# Your instructions
Except for the pictures, output the records in full and exactly.

Records for this task section start

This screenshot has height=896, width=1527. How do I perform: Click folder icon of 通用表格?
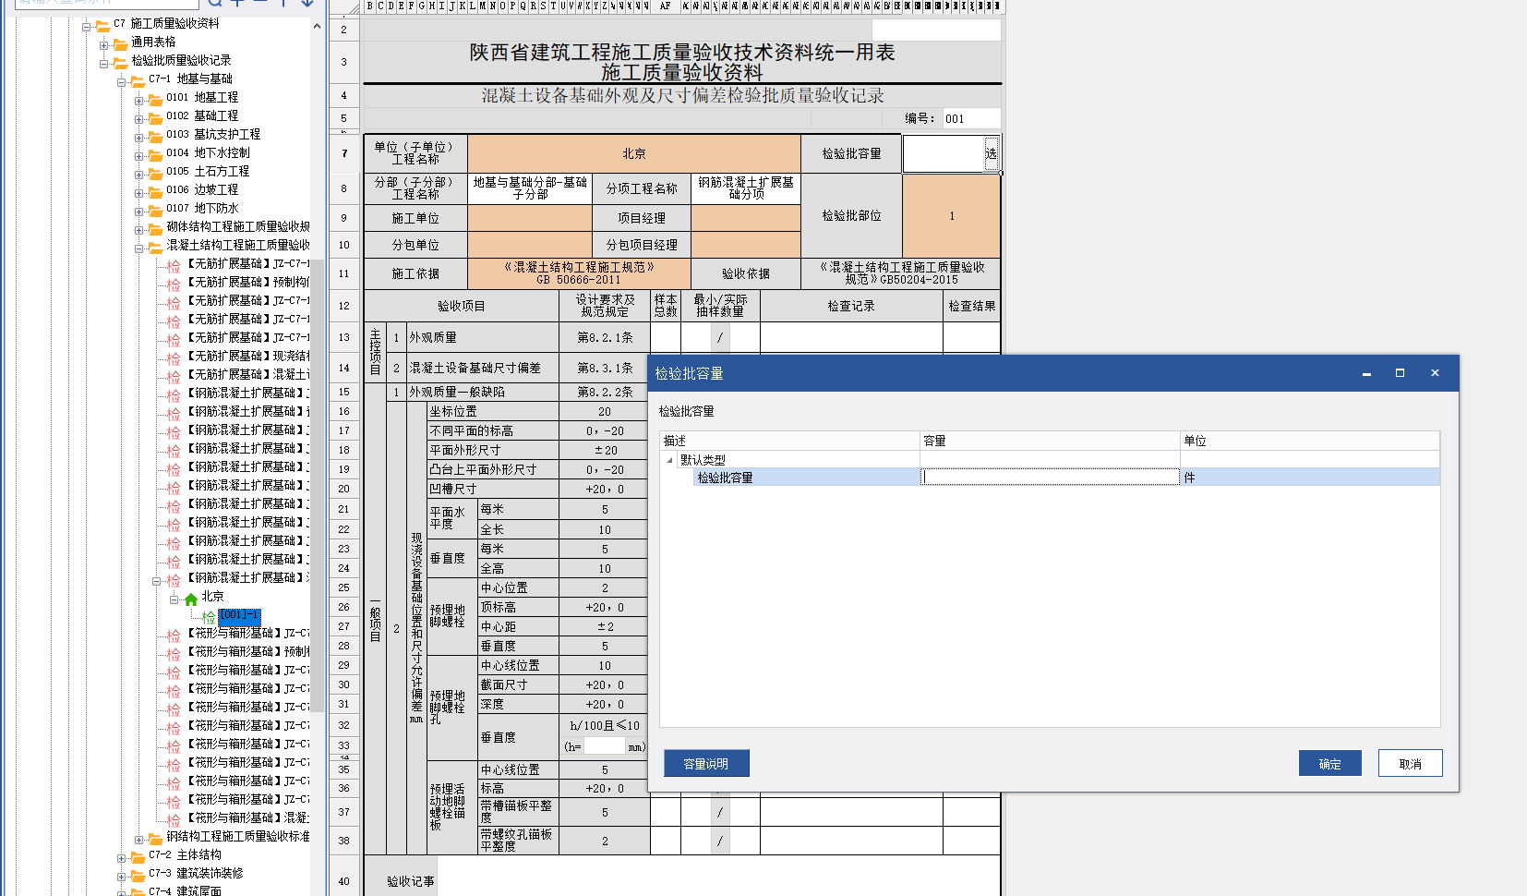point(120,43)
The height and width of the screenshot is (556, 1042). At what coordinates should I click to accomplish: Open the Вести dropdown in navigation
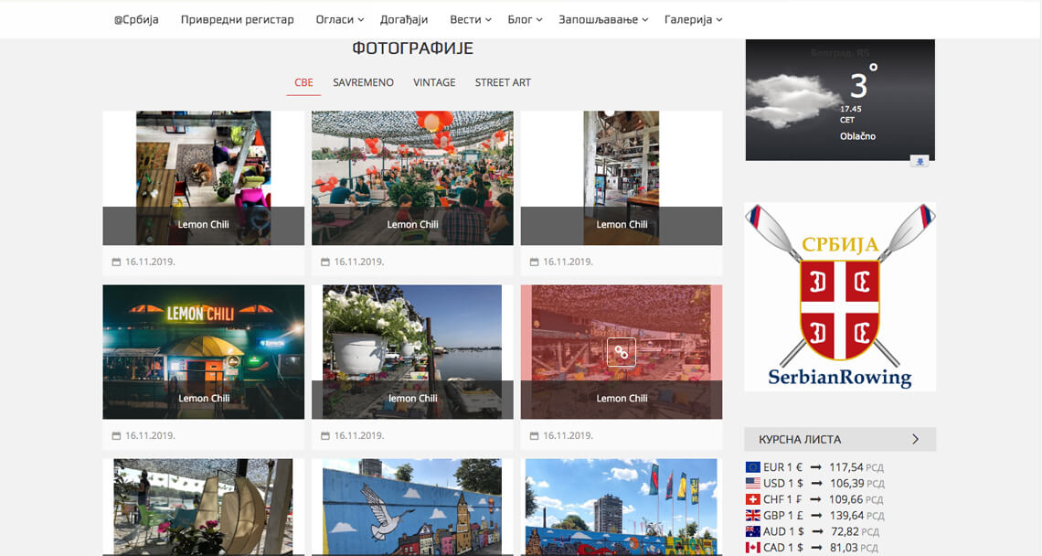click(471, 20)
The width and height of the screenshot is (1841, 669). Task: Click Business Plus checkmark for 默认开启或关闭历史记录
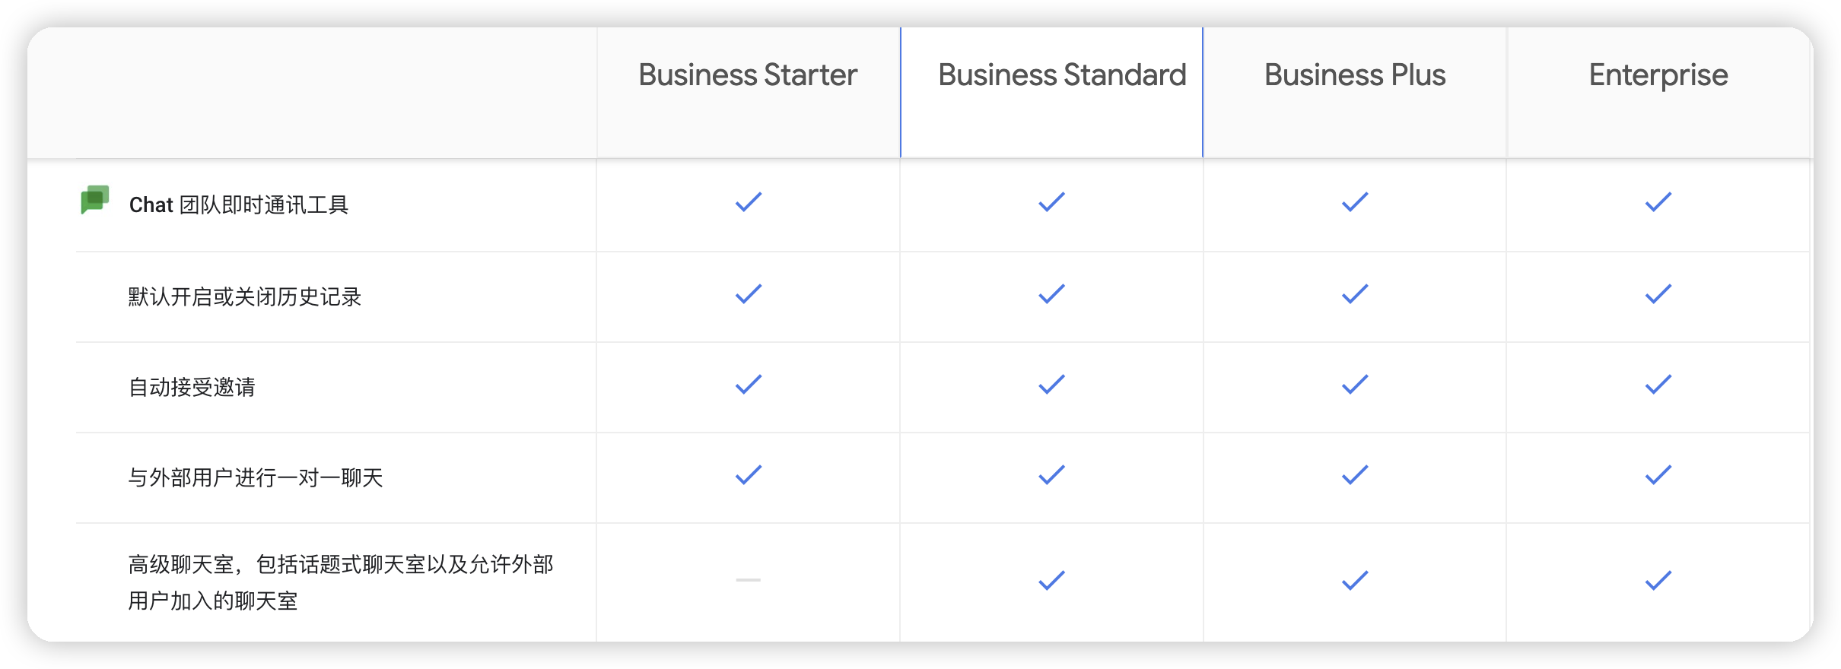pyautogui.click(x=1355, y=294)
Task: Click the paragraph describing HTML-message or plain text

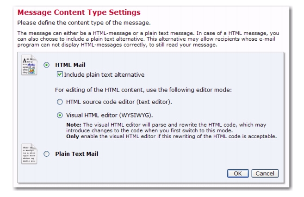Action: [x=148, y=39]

Records for this task section end

# Solution
This screenshot has height=896, width=1527. How do I perform: Click folder icon of 通用表格?
point(120,43)
The height and width of the screenshot is (556, 1042). At what coordinates should I click to accomplish: Open the Вести dropdown in navigation
click(471, 20)
The width and height of the screenshot is (1841, 669). Task: Click Business Plus checkmark for 默认开启或关闭历史记录
pyautogui.click(x=1355, y=294)
Task: Click the paragraph describing HTML-message or plain text

Action: [x=148, y=39]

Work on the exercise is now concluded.